Jon Jaylo's “A Song for Alice” is an allusion to Lewis Carroll's Alice's Adventures in wonderland, sans Alice, which is substituted by a young mustached boy wearing a 19th century top hat, gleefully singing toward the audience or to Alice, for that matter.

Nestled on the boy's hat are the four human figures with animal heads: a frog with trumpet, a rabbit with clarinet, a red–headed bird with saxophone, and a cat with guitar: an ensemble of unlikely musicians accompanying the boy's musical feat. The backdrop is laden with theatrical elements – the nocturnal scene, the rolled scarlet curtains, the silhouettes of foliage, the dartboard circles, the golden landscapes with still flowing stream, the horizontal railing, and the checkered floor – creating an illusion of space beyond the canvas.

Looking at the painting with its evocative title "A Song for Alice," one cannot help but entertain the thought behind that 1865 controversial and classic novel, which the literary critics dubiously linked to the shadowy persona of Lewis Carroll as a literary writer and mathematician. The author was described to have proclivity in the company and friendship with children rather than the complicated adult relationship.

Who is Alice in Lewis Carroll's life, the real eleven-year old girl Alice Liddell from which he derived the title of his fairy tale story? The same question can also be asked: Who is Alice in Jon Jaylo's life and what role does she play in this particular painting?

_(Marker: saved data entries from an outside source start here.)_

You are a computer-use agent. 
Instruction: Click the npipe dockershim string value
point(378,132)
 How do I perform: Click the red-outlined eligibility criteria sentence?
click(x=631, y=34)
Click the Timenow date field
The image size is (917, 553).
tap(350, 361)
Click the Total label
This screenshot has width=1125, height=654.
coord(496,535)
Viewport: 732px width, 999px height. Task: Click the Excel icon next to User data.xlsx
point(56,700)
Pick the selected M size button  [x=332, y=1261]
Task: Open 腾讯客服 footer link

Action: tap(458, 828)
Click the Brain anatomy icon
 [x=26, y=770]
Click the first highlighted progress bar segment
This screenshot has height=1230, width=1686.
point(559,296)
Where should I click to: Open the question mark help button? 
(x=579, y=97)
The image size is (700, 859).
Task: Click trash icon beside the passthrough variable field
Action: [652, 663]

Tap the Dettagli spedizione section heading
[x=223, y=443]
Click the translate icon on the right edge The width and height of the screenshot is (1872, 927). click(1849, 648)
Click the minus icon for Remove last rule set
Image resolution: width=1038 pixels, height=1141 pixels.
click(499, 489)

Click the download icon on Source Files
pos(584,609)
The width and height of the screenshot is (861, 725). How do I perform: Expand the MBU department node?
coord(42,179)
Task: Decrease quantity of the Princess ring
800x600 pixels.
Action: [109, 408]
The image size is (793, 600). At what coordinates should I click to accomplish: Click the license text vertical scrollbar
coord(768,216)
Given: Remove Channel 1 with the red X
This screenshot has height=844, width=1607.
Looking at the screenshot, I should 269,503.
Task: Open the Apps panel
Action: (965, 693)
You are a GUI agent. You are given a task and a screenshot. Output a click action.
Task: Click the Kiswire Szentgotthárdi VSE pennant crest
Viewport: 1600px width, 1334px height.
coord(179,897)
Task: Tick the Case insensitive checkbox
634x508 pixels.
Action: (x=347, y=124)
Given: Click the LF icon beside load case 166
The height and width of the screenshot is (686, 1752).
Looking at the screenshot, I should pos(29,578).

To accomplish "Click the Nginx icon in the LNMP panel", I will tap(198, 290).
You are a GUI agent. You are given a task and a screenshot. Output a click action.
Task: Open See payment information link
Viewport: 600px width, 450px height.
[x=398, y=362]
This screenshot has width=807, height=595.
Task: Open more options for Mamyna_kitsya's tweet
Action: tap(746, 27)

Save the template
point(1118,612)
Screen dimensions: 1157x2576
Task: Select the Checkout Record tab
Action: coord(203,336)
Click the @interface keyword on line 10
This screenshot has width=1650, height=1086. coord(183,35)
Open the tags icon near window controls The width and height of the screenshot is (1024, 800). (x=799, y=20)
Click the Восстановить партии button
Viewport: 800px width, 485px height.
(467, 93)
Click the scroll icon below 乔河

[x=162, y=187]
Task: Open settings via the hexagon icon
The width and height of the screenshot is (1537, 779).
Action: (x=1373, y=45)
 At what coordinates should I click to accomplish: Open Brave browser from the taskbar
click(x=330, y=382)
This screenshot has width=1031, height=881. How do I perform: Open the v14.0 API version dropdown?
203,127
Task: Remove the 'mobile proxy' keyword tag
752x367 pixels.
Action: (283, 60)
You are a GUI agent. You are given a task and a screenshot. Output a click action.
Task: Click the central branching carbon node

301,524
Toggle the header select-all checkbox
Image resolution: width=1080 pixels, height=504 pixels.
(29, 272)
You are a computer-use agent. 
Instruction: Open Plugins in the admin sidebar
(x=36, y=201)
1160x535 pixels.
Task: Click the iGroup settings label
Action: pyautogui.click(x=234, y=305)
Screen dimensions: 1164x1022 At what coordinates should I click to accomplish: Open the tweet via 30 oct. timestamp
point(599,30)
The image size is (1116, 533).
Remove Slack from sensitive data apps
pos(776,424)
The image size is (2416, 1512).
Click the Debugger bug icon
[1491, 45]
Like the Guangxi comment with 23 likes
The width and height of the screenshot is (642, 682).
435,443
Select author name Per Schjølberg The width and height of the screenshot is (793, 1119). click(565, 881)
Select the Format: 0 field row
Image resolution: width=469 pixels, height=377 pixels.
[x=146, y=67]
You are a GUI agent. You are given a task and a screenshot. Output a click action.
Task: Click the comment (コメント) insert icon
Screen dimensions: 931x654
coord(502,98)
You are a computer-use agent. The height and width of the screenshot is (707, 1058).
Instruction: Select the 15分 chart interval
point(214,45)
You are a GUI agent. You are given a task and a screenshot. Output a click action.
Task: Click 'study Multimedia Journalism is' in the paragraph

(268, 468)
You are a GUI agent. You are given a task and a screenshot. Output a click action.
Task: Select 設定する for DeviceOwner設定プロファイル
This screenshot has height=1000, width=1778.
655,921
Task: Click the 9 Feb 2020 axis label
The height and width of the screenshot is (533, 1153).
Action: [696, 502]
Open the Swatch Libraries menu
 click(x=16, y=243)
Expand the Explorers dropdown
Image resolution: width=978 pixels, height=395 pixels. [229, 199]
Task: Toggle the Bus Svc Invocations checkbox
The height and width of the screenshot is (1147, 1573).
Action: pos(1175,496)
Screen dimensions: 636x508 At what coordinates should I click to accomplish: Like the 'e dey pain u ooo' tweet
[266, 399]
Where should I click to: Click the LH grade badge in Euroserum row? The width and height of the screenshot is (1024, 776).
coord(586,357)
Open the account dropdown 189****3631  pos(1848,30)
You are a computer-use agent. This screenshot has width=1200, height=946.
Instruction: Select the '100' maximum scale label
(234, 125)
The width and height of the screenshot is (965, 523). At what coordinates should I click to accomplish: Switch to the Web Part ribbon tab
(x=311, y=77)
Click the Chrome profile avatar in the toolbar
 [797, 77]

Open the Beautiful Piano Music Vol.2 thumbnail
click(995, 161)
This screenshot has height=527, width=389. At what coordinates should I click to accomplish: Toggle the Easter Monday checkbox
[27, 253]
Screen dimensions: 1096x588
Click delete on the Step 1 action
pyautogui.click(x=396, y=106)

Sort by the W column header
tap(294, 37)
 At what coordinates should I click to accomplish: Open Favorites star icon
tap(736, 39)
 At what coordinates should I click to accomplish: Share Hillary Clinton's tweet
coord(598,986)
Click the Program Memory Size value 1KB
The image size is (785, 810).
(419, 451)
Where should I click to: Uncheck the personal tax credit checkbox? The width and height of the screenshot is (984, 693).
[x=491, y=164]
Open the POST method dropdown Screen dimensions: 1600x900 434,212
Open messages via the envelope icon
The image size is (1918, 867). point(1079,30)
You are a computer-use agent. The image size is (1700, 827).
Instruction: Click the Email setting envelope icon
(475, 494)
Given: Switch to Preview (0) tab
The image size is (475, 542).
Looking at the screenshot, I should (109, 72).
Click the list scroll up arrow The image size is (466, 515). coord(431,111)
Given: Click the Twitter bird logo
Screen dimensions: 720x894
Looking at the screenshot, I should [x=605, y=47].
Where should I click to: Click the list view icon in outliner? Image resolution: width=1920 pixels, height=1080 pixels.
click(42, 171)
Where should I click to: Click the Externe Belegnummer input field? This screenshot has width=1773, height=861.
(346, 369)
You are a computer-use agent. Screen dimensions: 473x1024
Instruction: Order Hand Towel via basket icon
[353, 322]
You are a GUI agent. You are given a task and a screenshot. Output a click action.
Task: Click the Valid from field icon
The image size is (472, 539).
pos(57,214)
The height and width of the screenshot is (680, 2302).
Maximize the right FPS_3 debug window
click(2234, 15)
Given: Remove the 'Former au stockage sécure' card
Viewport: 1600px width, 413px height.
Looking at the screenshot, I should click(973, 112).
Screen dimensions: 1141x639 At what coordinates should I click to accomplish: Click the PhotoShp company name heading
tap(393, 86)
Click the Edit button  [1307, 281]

Although the pictorial narrative of histrionic characters does not suggest any obtrusive reference to the adventure of Alice in Wonderland, the boy in the painting represents 'Alice' with a naiveté presence whose dazzling eyes is full of innocence, wonder, and imagination. Evidently, through the boy's 'expressive' countenance, one can take a glimpse on the artist's penchant for childhood fantasy and dreamlike portrayal of images not only in this particular painting, but also in his previous works.

Jaylo's oeuvre, in general, recurrently depicts a magical world, which is bereft of complications, where logic and reason is almost absent, where the distinction between the real world and fantasy is obscured by mystical reality. It is a world that the artist lost in his boyhood but found later in his aesthetics, detached from the convolutions of human existence, where he can be a child again without anguish or sorrow. Call it an 'Alice's World Syndrome,' a created reality from the child's perspective that characterizes innocence, enchantment, adventure, and wonder.

In the end, the artist is asking the same question: Who is Alice in our individual lives?